(Beginning of Records shown)

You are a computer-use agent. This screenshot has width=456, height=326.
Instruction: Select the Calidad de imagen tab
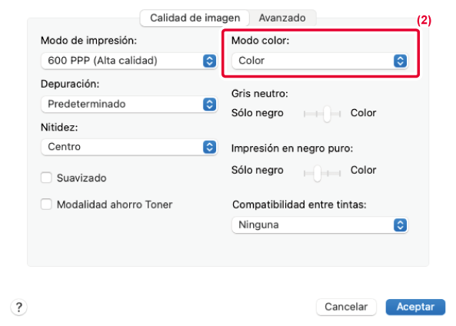click(195, 18)
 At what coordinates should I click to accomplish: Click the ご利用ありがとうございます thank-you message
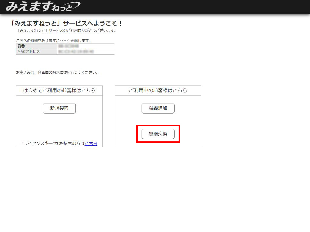(67, 31)
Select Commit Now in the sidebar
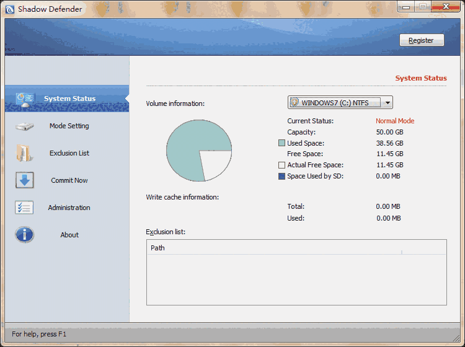This screenshot has width=465, height=347. pyautogui.click(x=69, y=180)
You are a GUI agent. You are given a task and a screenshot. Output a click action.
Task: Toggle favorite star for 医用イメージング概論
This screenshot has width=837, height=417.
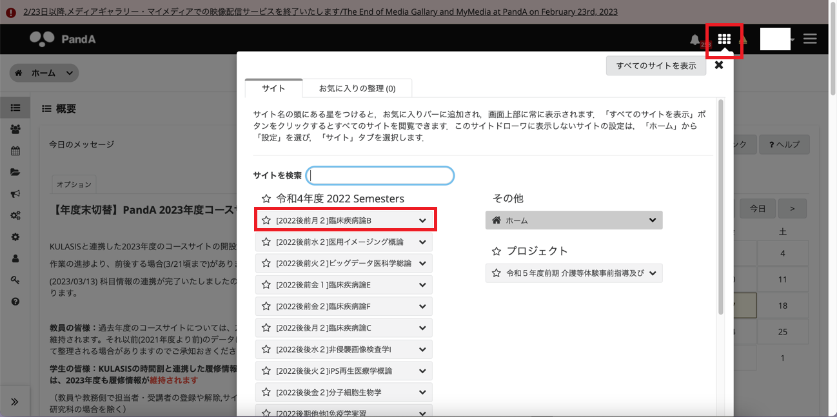(266, 242)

(End of Records shown)

■ Your task:
Return the entries verbatim without images.

■ Exercise response:
You are a computer-use agent. This screenshot has width=456, height=326.
Instruction: Select the Calidad de imagen tab
click(195, 18)
 At what coordinates should I click to accomplish: Click the ご利用ありがとうございます thank-you message
(67, 31)
Select Commit Now in the sidebar
This screenshot has width=465, height=347. pyautogui.click(x=69, y=180)
You are a GUI agent. You are given a task and a screenshot. Output a click action.
Task: Toggle favorite star for 医用イメージング概論
This screenshot has width=837, height=417.
(266, 242)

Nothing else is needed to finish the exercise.